Exercise -
Among the entries below, only the lines starting at the one with "084 124 (118, 1846)" and ending at the one with "[LinkedIn] (824, 1501)", both included, are to be printed exactly.

Extracted data entries
----------------------------------------

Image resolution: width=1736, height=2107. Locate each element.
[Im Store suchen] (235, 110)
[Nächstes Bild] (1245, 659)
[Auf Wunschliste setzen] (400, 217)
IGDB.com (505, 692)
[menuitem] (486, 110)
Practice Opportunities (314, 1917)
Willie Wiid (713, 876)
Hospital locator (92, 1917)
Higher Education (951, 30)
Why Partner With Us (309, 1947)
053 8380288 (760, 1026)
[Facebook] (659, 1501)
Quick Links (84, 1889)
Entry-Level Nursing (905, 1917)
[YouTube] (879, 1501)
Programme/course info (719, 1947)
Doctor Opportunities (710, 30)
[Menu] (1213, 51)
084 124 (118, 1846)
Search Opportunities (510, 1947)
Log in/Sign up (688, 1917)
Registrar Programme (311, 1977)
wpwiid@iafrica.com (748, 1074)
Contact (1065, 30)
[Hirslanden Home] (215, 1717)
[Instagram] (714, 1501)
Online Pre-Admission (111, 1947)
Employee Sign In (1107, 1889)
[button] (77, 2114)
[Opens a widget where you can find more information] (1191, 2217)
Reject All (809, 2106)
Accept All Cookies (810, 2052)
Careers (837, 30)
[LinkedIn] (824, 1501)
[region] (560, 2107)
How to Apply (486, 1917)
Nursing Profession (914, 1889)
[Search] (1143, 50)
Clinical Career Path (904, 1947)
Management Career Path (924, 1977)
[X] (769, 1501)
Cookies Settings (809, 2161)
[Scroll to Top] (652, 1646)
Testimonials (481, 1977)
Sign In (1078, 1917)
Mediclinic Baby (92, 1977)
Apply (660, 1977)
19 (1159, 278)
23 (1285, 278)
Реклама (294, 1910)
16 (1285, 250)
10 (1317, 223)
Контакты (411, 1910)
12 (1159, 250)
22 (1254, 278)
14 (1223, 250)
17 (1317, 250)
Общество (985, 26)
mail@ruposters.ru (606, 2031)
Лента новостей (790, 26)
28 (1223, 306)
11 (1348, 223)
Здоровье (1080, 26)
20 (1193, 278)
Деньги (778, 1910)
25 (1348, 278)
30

----------------------------------------

Result of the exercise -
084 124 (118, 1846)
Search Opportunities (510, 1947)
Log in/Sign up (688, 1917)
Registrar Programme (311, 1977)
wpwiid@iafrica.com (748, 1074)
Contact (1065, 30)
[Hirslanden Home] (215, 1717)
[Instagram] (714, 1501)
Online Pre-Admission (111, 1947)
Employee Sign In (1107, 1889)
[button] (77, 2114)
[Opens a widget where you can find more information] (1191, 2217)
Reject All (809, 2106)
Accept All Cookies (810, 2052)
Careers (837, 30)
[LinkedIn] (824, 1501)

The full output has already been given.